[Records excerpted from a collection]
- - -

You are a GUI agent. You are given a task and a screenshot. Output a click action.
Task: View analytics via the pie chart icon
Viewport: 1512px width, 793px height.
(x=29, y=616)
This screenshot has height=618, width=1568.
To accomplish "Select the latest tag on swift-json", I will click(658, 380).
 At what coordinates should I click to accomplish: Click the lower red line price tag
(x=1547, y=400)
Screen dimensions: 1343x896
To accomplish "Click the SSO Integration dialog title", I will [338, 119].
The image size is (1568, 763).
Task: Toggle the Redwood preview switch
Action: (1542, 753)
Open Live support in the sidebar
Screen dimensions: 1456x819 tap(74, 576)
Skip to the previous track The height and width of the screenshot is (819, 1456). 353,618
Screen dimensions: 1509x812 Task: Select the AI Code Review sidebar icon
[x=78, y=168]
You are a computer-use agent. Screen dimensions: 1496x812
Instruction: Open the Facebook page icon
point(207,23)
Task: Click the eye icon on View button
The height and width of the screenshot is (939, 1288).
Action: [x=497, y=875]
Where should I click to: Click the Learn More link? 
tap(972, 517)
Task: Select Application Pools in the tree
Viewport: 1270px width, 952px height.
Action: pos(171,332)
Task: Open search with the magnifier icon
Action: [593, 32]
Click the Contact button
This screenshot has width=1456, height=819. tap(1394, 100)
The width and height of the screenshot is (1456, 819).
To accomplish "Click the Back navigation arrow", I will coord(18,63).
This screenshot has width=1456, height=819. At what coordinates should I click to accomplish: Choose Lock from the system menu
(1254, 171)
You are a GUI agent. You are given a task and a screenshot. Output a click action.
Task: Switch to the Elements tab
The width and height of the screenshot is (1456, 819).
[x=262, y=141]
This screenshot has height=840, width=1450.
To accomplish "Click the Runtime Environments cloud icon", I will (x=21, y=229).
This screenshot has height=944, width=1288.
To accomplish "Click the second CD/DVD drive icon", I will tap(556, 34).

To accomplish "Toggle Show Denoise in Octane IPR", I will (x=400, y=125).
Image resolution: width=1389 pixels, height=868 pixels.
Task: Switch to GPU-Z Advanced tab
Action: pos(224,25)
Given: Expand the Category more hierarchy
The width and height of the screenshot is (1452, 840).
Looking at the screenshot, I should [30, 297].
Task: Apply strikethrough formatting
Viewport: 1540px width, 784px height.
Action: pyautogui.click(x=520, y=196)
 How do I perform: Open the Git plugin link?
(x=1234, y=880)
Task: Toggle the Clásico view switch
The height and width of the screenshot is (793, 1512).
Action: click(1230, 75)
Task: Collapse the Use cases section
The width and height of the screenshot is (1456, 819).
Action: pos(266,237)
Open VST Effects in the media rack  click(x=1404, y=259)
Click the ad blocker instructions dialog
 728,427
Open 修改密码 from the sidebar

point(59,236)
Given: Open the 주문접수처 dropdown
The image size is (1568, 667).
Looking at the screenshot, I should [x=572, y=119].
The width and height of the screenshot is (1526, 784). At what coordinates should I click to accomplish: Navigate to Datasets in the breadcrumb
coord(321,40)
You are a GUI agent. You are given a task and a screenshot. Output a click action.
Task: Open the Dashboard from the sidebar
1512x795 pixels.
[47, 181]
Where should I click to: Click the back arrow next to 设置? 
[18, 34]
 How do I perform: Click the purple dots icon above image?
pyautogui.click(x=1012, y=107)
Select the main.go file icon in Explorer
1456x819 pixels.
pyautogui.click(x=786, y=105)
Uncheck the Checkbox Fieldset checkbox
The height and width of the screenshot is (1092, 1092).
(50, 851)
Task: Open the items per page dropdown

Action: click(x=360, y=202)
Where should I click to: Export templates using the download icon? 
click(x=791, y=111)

- - -

### Work required
From the data above, reproduce word for word the lines running from the line with "This screenshot has height=618, width=1568." to the line with "This screenshot has height=944, width=1288.", ends included.

### Solution for this task
This screenshot has height=618, width=1568.
To accomplish "Select the latest tag on swift-json", I will click(658, 380).
 At what coordinates should I click to accomplish: Click the lower red line price tag
(x=1547, y=400)
Screen dimensions: 1343x896
To accomplish "Click the SSO Integration dialog title", I will [338, 119].
The image size is (1568, 763).
Task: Toggle the Redwood preview switch
Action: (1542, 753)
Open Live support in the sidebar
Screen dimensions: 1456x819 tap(74, 576)
Skip to the previous track The height and width of the screenshot is (819, 1456). 353,618
Screen dimensions: 1509x812 Task: Select the AI Code Review sidebar icon
[x=78, y=168]
You are a computer-use agent. Screen dimensions: 1496x812
Instruction: Open the Facebook page icon
point(207,23)
Task: Click the eye icon on View button
The height and width of the screenshot is (939, 1288).
Action: [x=497, y=875]
Where should I click to: Click the Learn More link? 
tap(972, 517)
Task: Select Application Pools in the tree
Viewport: 1270px width, 952px height.
Action: pos(171,332)
Task: Open search with the magnifier icon
Action: [593, 32]
Click the Contact button
This screenshot has width=1456, height=819. tap(1394, 100)
The width and height of the screenshot is (1456, 819).
To accomplish "Click the Back navigation arrow", I will coord(18,63).
This screenshot has width=1456, height=819. At what coordinates should I click to accomplish: Choose Lock from the system menu
(1254, 171)
You are a GUI agent. You are given a task and a screenshot. Output a click action.
Task: Switch to the Elements tab
The width and height of the screenshot is (1456, 819).
[x=262, y=141]
This screenshot has height=840, width=1450.
To accomplish "Click the Runtime Environments cloud icon", I will (x=21, y=229).
This screenshot has height=944, width=1288.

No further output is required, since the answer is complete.